## PROVIDED DATA
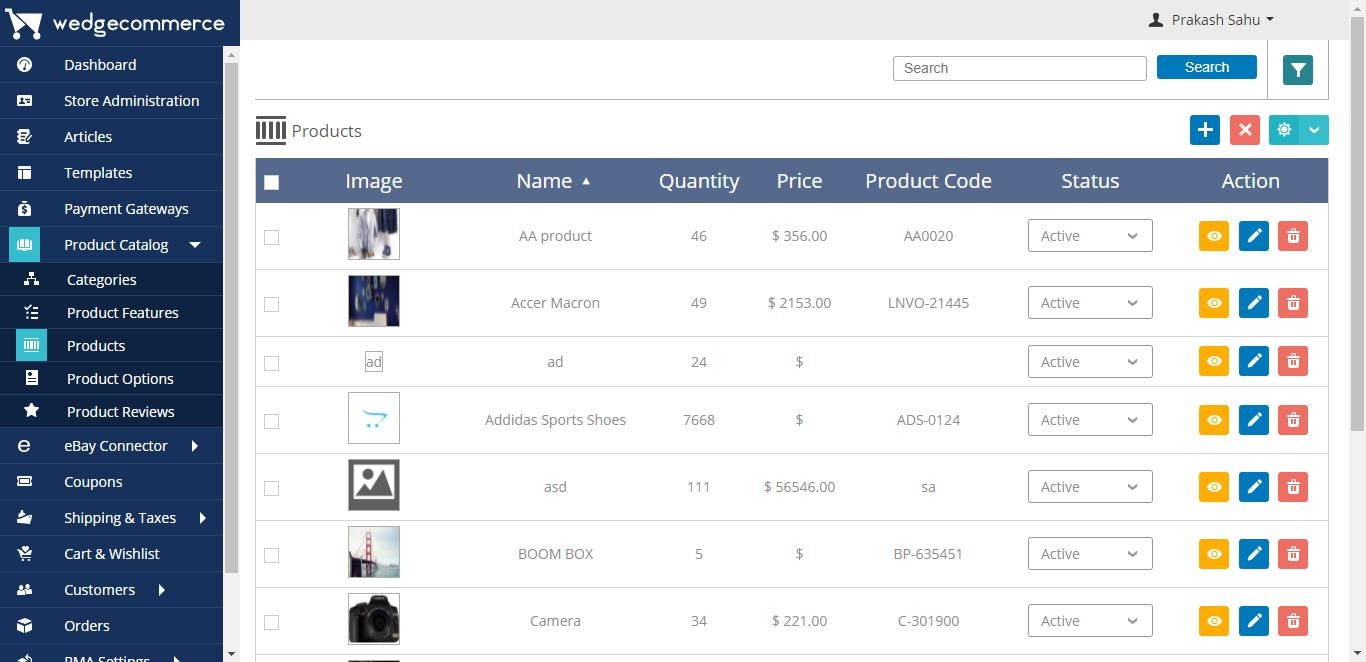This screenshot has width=1366, height=662.
Task: Tick the checkbox next to Camera
Action: coord(271,622)
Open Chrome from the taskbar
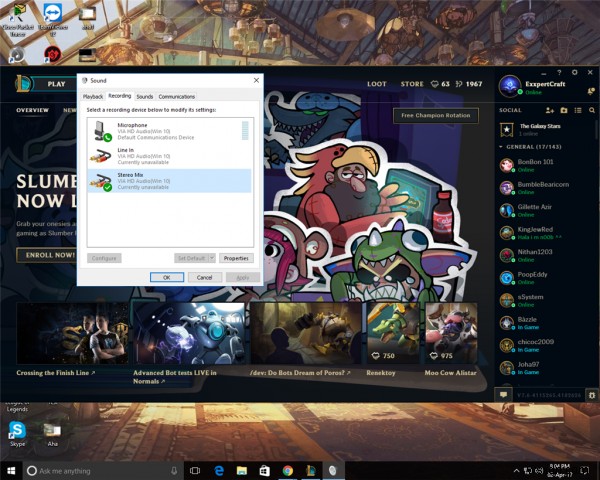 click(x=288, y=470)
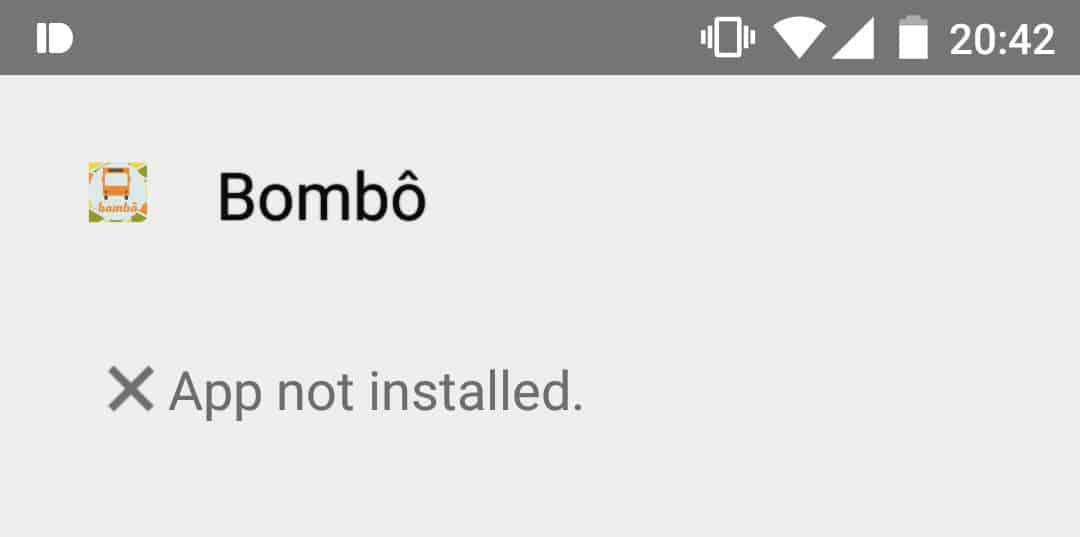Click the X failure icon
The width and height of the screenshot is (1080, 537).
pyautogui.click(x=131, y=389)
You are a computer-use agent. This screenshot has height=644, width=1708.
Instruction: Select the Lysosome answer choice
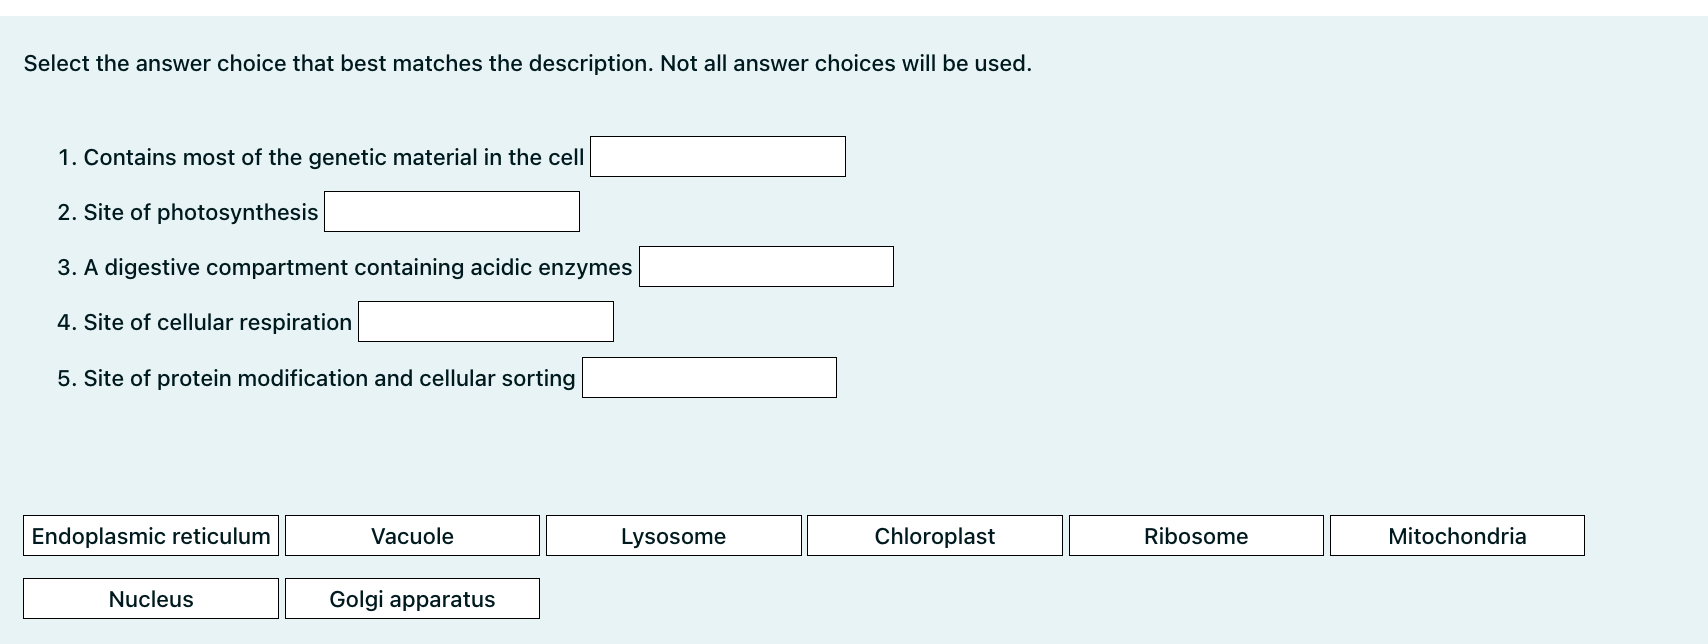point(673,536)
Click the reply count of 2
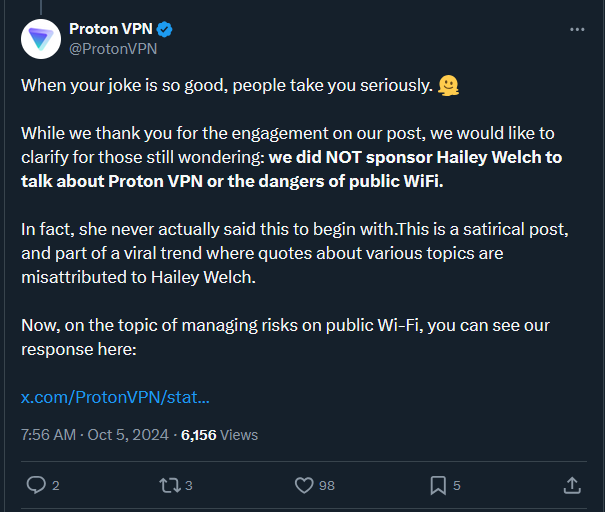Screen dimensions: 605x512 pos(56,486)
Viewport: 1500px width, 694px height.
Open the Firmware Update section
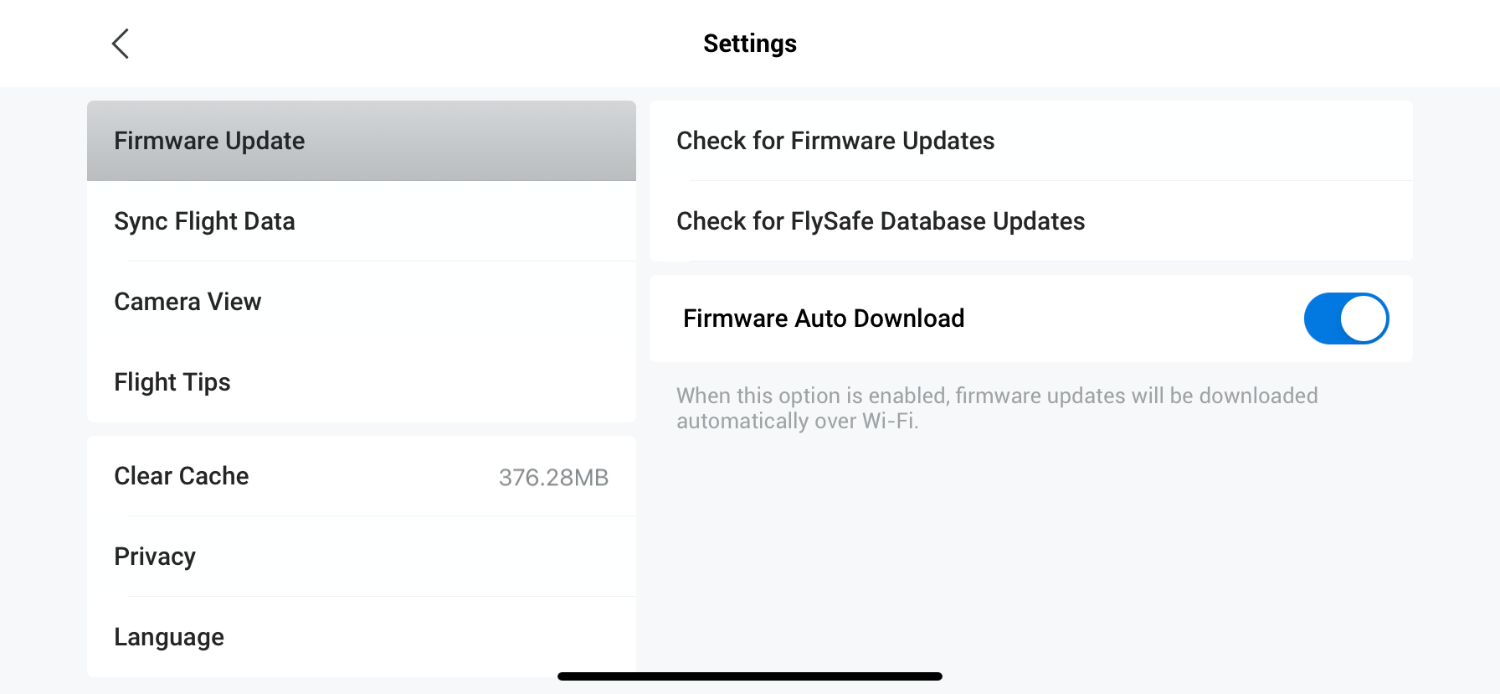pos(210,141)
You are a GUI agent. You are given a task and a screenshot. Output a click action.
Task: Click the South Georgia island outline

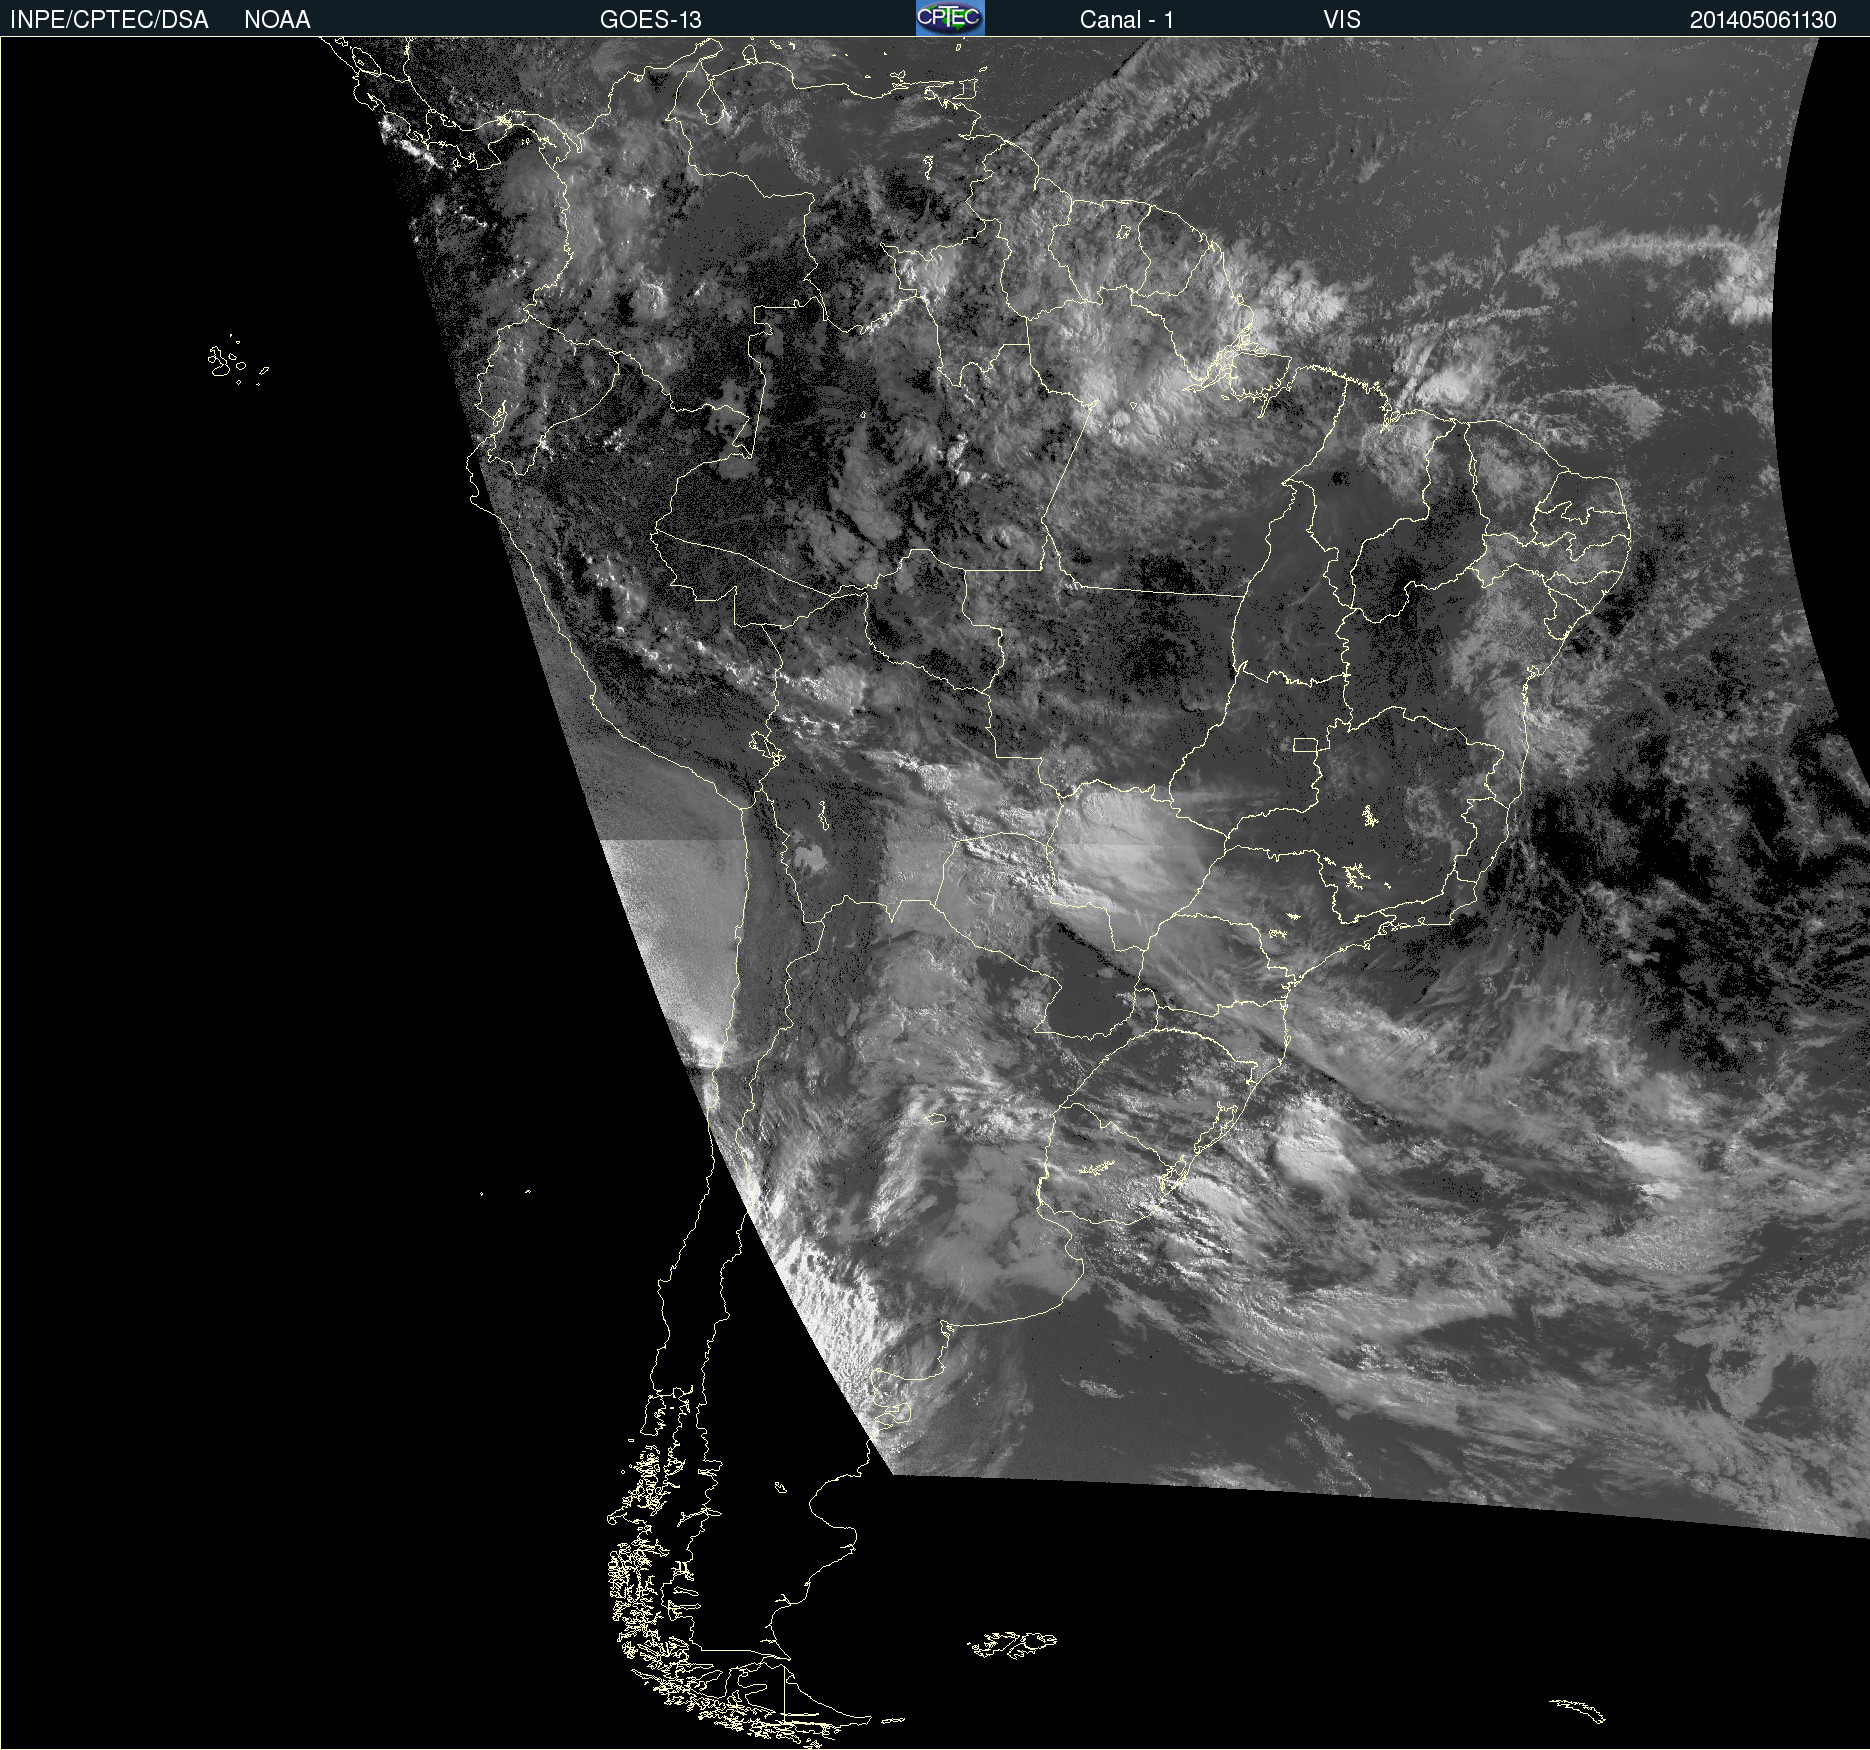click(1579, 1711)
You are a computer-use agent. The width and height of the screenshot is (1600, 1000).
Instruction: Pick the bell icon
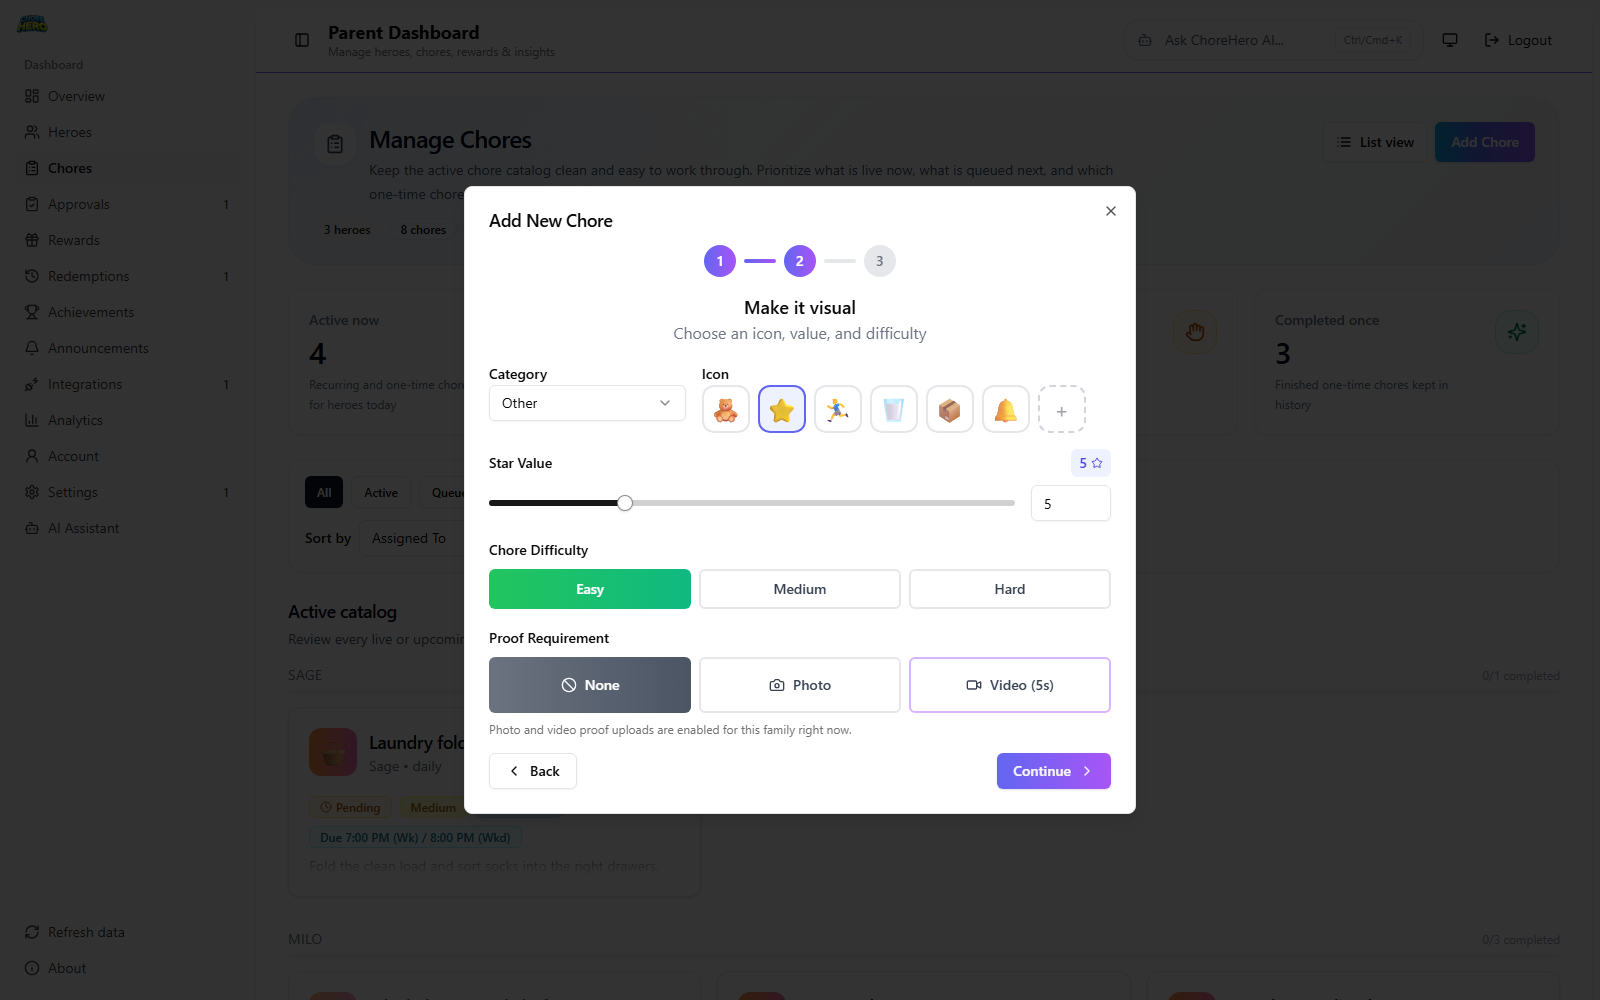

## GOAL OF THE EXERCISE
Exactly the lines above from the one that contains "Open Chrome from the taskbar" down to the one that contains "You are a GUI" are to be output, both ends kept and pictures omitted.

## WRITTEN SOLUTION
Open Chrome from the taskbar
 click(x=288, y=470)
Click the X failure icon
The width and height of the screenshot is (1080, 537).
pyautogui.click(x=131, y=389)
You are a computer-use agent. This screenshot has height=644, width=1708.
Instruction: Select the Lysosome answer choice
point(673,536)
Click the reply count of 2
Screen dimensions: 605x512 pos(56,486)
Viewport: 1500px width, 694px height.
Open the Firmware Update section
pos(210,141)
You are a GUI agent. You are given a task and a screenshot. Output a click action.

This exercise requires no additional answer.